## GOAL OF THE EXERCISE
Copy out the material below with each "How do I perform" changed to "How can I carry out" and nothing else altered. Leave the pictures out of your answer.

## DATA FOR PROCESSING

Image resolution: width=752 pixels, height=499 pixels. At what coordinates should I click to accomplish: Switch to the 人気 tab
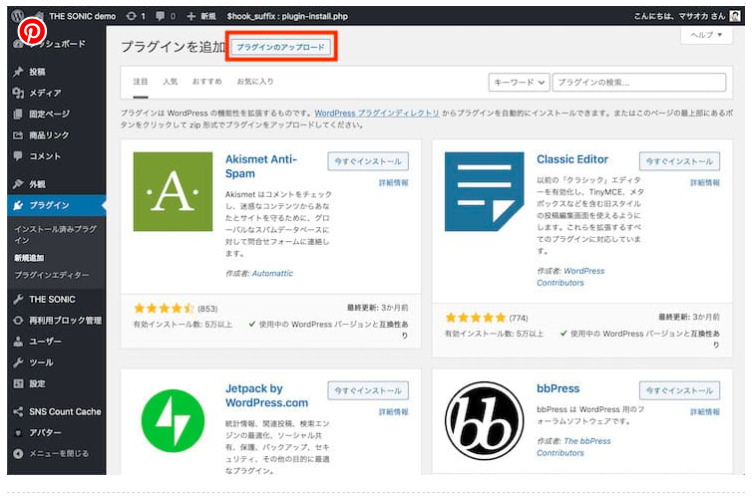tap(171, 81)
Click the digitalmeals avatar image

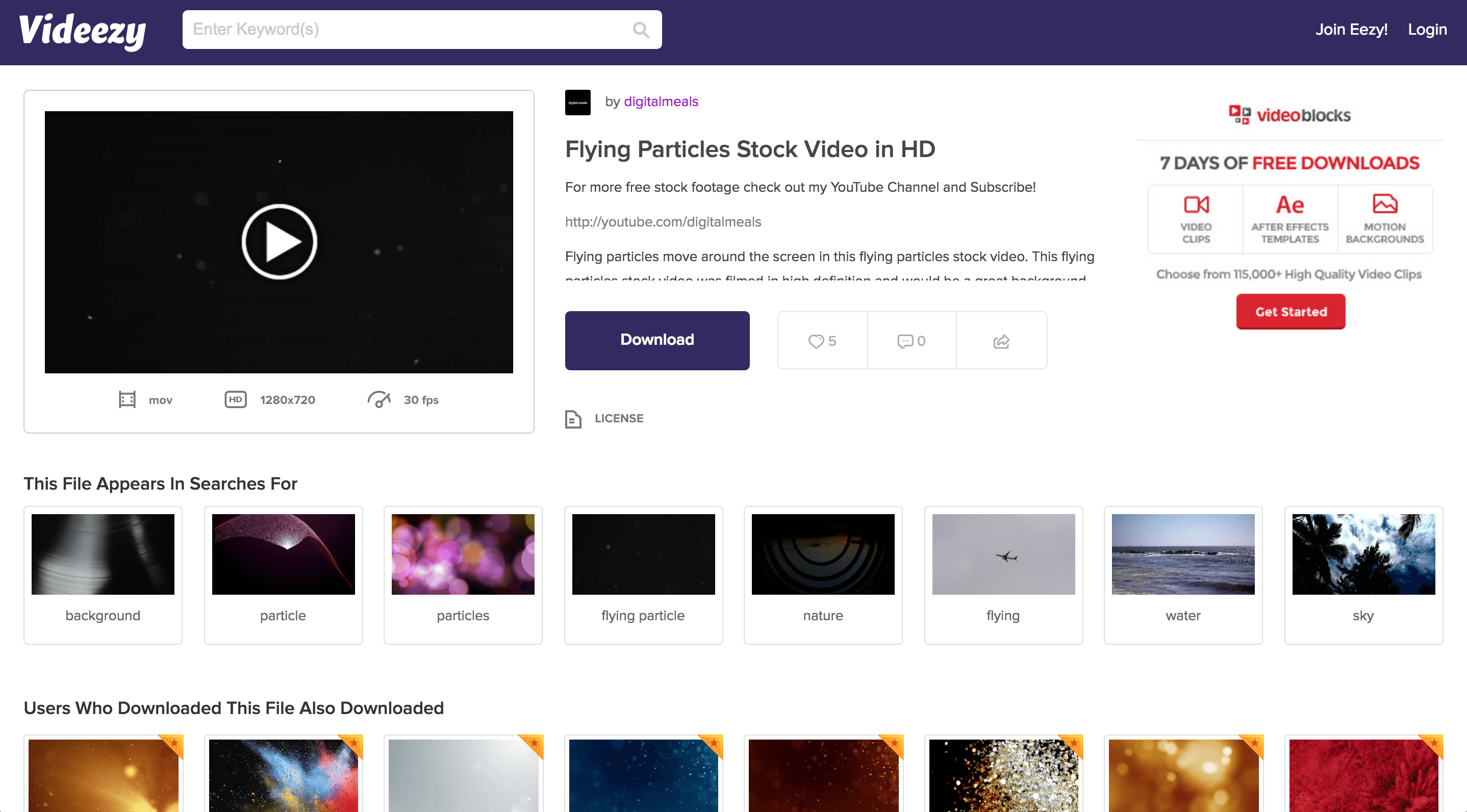(x=577, y=103)
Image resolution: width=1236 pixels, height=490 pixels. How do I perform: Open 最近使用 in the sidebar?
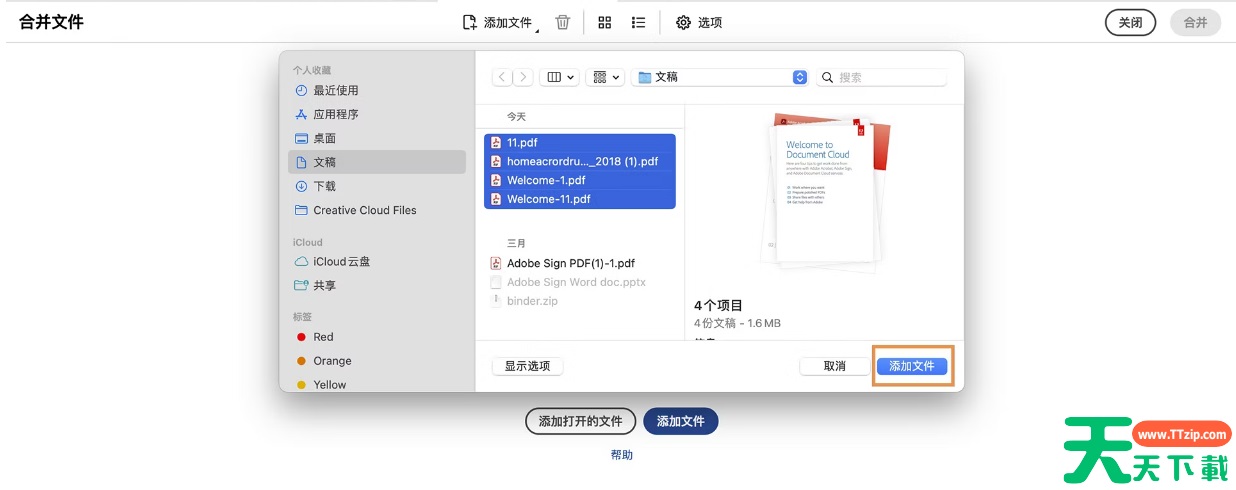[335, 90]
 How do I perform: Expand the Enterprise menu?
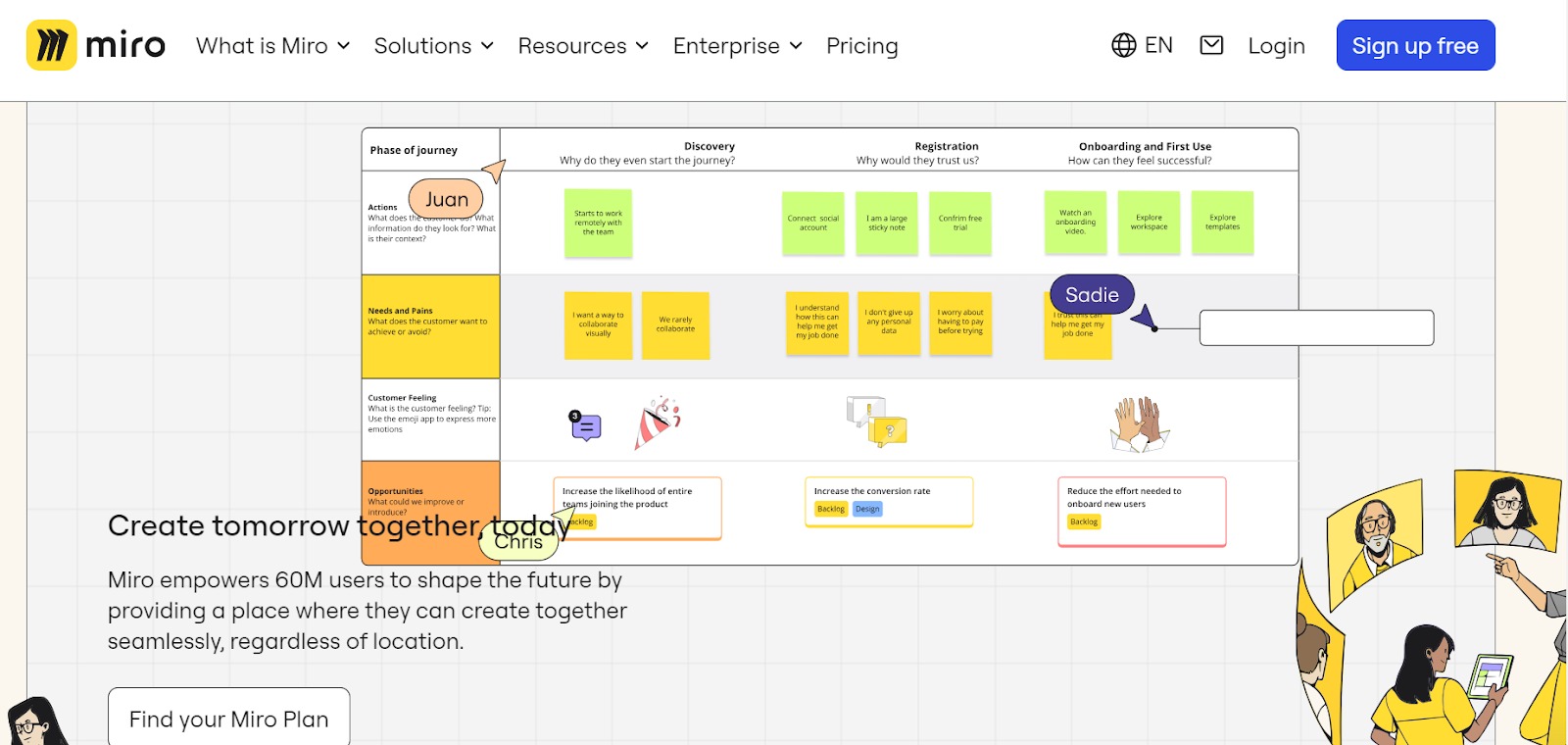[737, 46]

## FINISHED ANSWER
Image resolution: width=752 pixels, height=499 pixels. At what coordinates should I click to accomplish: Switch to the 人気 tab
tap(171, 81)
Click the digitalmeals avatar image

(x=577, y=103)
Image resolution: width=1236 pixels, height=490 pixels. How can I carry out: Open 最近使用 in the sidebar?
[335, 90]
 How can I carry out: Expand the Enterprise menu?
[737, 46]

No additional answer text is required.